A four year drought in the Sierra Nevada mountains have been pure torture for California's splitboard community. This year's El Nino cycle has brought welcome rest-bite with a good snowpack and excellent touring conditions. Amplid homies Buell Steelman and Henning Schwalbe have been making most of the conditions and logging plenty of tours on their Amplid splits. Both converts to Amplid's lightweight carbon boards the touring partners have been accessing some terrain deep in the backcountry with relative ease. The "Three Drops" tour, a short day tour in the backcountry near Mammoth Lakes resort, named because of the three stage nature of the terrain, was the location of their last adventure.
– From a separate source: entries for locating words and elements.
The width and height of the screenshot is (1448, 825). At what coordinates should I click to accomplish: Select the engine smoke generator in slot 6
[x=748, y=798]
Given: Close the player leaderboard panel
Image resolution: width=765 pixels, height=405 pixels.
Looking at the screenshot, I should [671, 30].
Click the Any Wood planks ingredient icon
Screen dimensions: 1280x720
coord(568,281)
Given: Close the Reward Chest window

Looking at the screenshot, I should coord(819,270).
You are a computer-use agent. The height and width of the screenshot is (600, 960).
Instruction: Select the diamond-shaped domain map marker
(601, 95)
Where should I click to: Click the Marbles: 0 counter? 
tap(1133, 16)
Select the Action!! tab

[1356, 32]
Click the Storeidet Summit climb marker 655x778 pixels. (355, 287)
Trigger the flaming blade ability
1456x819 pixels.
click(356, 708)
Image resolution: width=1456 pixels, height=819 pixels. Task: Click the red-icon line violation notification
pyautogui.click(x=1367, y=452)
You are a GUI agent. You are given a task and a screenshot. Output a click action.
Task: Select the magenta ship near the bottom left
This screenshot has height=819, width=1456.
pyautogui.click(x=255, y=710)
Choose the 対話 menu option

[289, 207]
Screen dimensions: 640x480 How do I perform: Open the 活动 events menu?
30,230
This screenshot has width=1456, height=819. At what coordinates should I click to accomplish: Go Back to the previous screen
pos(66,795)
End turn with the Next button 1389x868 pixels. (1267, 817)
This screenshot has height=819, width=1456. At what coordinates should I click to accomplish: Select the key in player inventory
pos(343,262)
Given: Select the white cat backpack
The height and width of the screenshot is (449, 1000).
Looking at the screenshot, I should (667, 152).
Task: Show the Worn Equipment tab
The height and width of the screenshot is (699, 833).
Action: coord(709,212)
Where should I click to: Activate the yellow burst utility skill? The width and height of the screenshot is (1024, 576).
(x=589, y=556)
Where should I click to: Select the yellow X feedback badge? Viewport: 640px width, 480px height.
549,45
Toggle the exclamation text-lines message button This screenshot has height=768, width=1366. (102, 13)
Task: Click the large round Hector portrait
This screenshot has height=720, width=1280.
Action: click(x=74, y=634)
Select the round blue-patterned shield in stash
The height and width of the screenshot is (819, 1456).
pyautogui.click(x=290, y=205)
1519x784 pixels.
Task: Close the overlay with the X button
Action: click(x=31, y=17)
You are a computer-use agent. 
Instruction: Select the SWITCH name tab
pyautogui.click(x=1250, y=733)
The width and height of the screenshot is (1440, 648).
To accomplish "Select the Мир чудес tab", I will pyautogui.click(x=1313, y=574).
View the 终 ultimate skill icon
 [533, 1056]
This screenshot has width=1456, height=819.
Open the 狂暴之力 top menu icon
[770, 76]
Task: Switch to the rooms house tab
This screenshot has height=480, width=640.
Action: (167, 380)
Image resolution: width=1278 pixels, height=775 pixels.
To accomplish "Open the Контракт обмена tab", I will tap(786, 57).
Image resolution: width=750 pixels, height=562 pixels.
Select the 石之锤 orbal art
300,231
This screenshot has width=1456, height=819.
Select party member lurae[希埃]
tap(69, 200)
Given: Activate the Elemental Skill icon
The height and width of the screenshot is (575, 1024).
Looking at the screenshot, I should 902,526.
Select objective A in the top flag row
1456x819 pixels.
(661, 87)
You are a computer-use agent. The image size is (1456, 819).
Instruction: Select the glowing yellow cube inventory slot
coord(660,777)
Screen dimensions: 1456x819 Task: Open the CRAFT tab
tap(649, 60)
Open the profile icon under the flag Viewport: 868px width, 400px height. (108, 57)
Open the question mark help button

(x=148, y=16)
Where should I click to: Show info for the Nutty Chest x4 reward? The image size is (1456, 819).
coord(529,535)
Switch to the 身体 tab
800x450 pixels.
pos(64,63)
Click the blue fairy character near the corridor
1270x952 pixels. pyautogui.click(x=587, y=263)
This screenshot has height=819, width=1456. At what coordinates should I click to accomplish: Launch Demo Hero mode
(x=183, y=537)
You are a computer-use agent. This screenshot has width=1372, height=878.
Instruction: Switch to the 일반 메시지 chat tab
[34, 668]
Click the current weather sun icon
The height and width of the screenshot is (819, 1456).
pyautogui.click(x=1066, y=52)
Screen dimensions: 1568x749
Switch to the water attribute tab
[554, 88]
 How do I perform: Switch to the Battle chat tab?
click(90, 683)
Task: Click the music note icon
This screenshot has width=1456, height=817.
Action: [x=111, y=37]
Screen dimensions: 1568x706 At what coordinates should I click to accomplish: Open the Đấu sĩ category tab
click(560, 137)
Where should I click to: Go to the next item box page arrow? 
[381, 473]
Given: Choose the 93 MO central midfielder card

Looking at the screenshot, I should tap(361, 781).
Here's a quick recount of teh tour and some photos from Buell:
"Henning came to town and had a pretty specific tour in mind that I call the “three drops tour”. It started with this line through the cliff and we proceeded to ride through the trees below the chute and down through the forest below. The snow was super fun, which was nice because just a few days before this tour we had 100 mph winds on the ridges and a lot of our chutes had very firm wind board and no powder.
We then skinned up and over Red Cone, the slope on the left side of the first photo below, and dropped the east face down to Crystal Lake. Once at the top of Red Cone, we dropped the backside (east side) down to Crystal Lake, riding sun softened winter snow.
When we got down to Crystal Lake, we skinned up to the bottom of Crystal Crag and dropped the snow slope below it down to Lake George. It was wind-pack at the top, then great powder down the main pitch.We were grinning ear to ear riding powder on the main 40 degree slope, it turned back to firm wind-pack. I was third and they were laughing their asses off when I hit the wind-pack at high speed because they had done the same thing. It took a bit of work to get things under control. We had been planning to ride the prominent snow field, cliff band line in the center of this photo, but it was not quite filled in enough to get through the cliffs."